Fun City Adventure Park in Algonquin abruptly closes 2 weeks after opening; state says it had no permit

A sign outside posted by the village said ‘not approved for occupancy’

Fun City Adventure Park in Algonquin abruptly closed at the end of February 2024, two weeks after it opened. Shown March 1, 2024.

The Algonquin Fun City Adventure Park has abruptly closed only two weeks after its grand opening.

A sign from the village posted on the door of the business Friday said, “Not approved for occupancy.”

The children’s indoor amusement park, located at 215 S. Randall Road, made no mention of any permitting problems in a post Friday on Facebook noting that it had “temporarily” closed and will announce a “grand reopening soon.”

The business, which features attractions such as arcade games, trampolines, a foam pit and a zip line, opened Feb. 16, according to the Facebook page.

Fun City Adventure Park opened and operated without a permit being issued by the Illinois Department of Labor’s Amusement Ride and Attraction Safety Division, Department of Labor public information officer Paul Cicchini said.

After an inspection, the department issued a stop order, and the village of Algonquin then issued a no-occupancy order, he said.

Amusement ride operating permits have many requirements, including a certificate of insurance, training documentation, inspections, a criminal history check and a National Sex Offender Registry check, according to the Illinois Department of Labor.

Fun City Adventure Park in Algonquin abruptly closed at the end of February 2024, two weeks after it opened.
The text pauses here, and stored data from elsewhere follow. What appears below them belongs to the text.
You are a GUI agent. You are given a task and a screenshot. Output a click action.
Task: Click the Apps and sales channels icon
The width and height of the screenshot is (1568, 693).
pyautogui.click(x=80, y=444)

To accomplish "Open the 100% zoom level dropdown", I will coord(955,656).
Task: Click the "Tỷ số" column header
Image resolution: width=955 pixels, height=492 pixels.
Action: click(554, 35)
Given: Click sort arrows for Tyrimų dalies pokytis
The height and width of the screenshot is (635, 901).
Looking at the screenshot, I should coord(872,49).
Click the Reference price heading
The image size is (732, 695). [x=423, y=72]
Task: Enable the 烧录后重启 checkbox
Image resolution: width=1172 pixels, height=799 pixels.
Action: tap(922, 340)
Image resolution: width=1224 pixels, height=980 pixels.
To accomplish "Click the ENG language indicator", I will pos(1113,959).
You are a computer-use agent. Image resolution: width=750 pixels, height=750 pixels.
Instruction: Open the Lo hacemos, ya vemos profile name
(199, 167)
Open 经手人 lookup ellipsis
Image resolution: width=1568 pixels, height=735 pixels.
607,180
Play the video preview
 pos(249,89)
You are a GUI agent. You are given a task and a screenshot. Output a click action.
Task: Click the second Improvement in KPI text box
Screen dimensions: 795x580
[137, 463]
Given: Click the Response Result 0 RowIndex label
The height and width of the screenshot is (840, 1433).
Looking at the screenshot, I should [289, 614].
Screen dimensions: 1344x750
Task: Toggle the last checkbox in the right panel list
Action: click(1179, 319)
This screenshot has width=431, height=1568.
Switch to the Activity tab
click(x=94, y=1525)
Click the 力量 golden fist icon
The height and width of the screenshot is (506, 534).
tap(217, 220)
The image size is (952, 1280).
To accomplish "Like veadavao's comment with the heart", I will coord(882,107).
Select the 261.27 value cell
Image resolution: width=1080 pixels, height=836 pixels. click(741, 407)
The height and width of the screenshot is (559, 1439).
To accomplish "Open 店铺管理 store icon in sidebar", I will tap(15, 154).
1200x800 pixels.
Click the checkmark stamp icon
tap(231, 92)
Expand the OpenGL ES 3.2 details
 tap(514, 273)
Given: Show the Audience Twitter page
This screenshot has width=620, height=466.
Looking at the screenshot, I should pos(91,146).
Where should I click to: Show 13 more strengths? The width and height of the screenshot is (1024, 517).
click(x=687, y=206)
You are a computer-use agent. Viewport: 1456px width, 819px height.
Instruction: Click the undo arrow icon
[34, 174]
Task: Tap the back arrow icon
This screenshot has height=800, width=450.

A sign from the village on the door on March 1, 2024, said, "Not approved for occupancy."

No one from Fun City could be reached for comment Friday, but the social media post said the company was sorry for the closure.

“Please accept our apologies for the temporary closure. ... As we’re in our soft opening phase, we’re taking this time to make enhancements, including a new arcade, to ensure a top-notch experience to all our jumpers,” according to the post. “We appreciate your understanding.”

With that message was a post that read, in part: “Please bear with us as we try to make improvements and make this a safe environment for everyone! Thank you!”

That followed a post a day earlier saying the business would be closed Thursday.

Cicchini said the importance of thorough inspections stems from an incident involving a 10-year-old boy who was seriously injured from a carnival ride in July at the Taste of Antioch, which was not connected to Fun City.

“Ever since then, we made a strong push to educate people to ... look for our stickers to show that we have been in the building and we do approve the operation,” he said.